Keep your iPhone passcode secret


If someone sees you enter your passcode on your phone and then steals your phone, they can lock you out of your Apple account, losing access to all your iCloud data, including photos.

Treat your phone passcode as carefully as the secret it is.

The problem

I heard about “A Basic iPhone Feature Helps Criminals Steal Your Entire Digital Life” by Joanna Stern & Nicole Nguyen on The Talk Show and learnt something new. I recommend reading Joanna’s article.

It’s fairly obvious that once someone has your passcode they have the keys to everything on your phone, including all your saved passwords. We rarely consider our phone’s passcode as the important secret though.

One thing that I didn’t know is that you can change your Apple ID password from your iPhone with just the 4 (or 6) digit passcode, without needing to know the old password. I and everything in your Apple ID. As I understand it, Android works the same way and you can change your Google account password with just a phone and its PIN as described by 9To5Google.

Once they have your phone and your Apple ID, they can remove your recovery codes and legacy contact and so lock you out completely. They can remove your other devices from your account and using the Find My app remote wipe your other devices. They can also purchase anything using Apple Pay and have access to all your saved passwords if you use the built-in Keychain password manager.

With the complete loss of your iCloud account you also lose all your photos, notes, contacts, calendars, file in iCloud Drive, etc. The loss of all family photos and videos would be heartbreaking, let alone everything else.

The thief needs your passcode though, so try not to enter it in public and if you do, make sure you guard your phone and who’s watching when you do so. It’s not just a 6-digit code. It’s a password to your digital life.
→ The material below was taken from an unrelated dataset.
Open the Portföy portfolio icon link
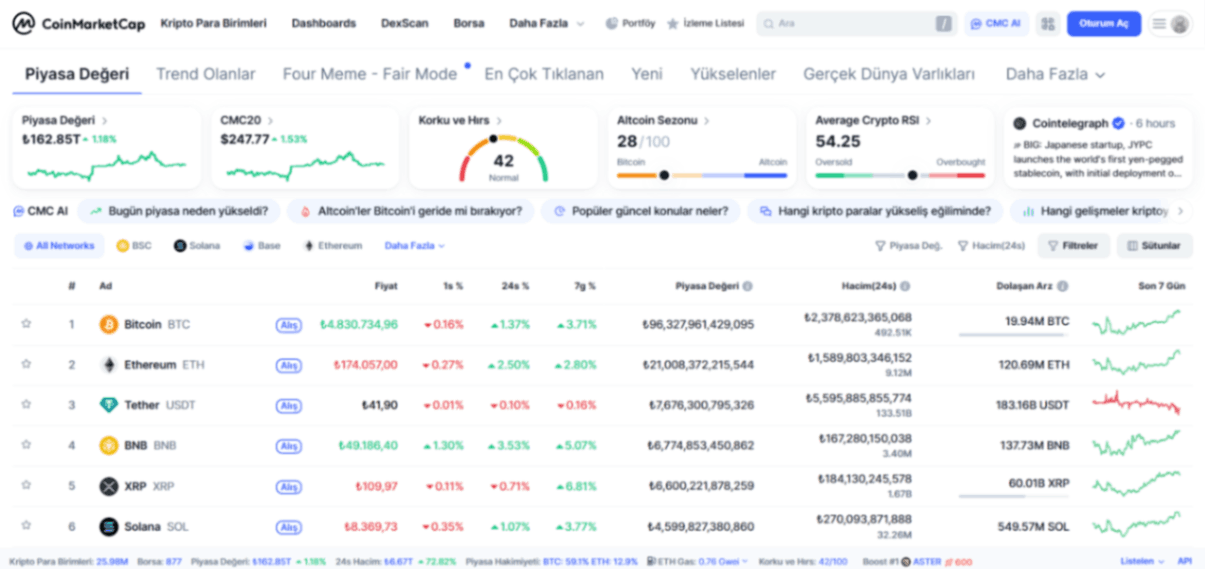This screenshot has width=1205, height=569. [x=612, y=23]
The most obvious first-level mitigation is to use biometric login – Face or Touch ID. If you don’t have to type your passcode, then no-one can see you enter it.

Secondly, use an alphanumeric passcode. The keyboard is smaller, so it’s harder to look over your shoulder and what you type. You can also have a more secure passcode than just digits.

It’s also a good idea to back up your photos and data to a separate service. This is hard from a phone though, but if you have a Mac on your iCloud account then BackBlaze or similar would be wise.


To be clear, this isn’t new, but this is the first time that I’ve really thought about it.

Given that both Apple and Google work the same way when it comes to account password recovery from a trusted phone, I imagine that there’s a far bigger percentage of people who forget their account password, but know their phone passcode compared to those that lose their account via theft of their phone and its passcode. This must be a difficult thing to balance, but I’d quite like to see better opt-in protections for more security-aware users.

As most of our important data and memories are on our phones, it’s important that we’re aware of the security implications, and that we protect our passcodes from other people!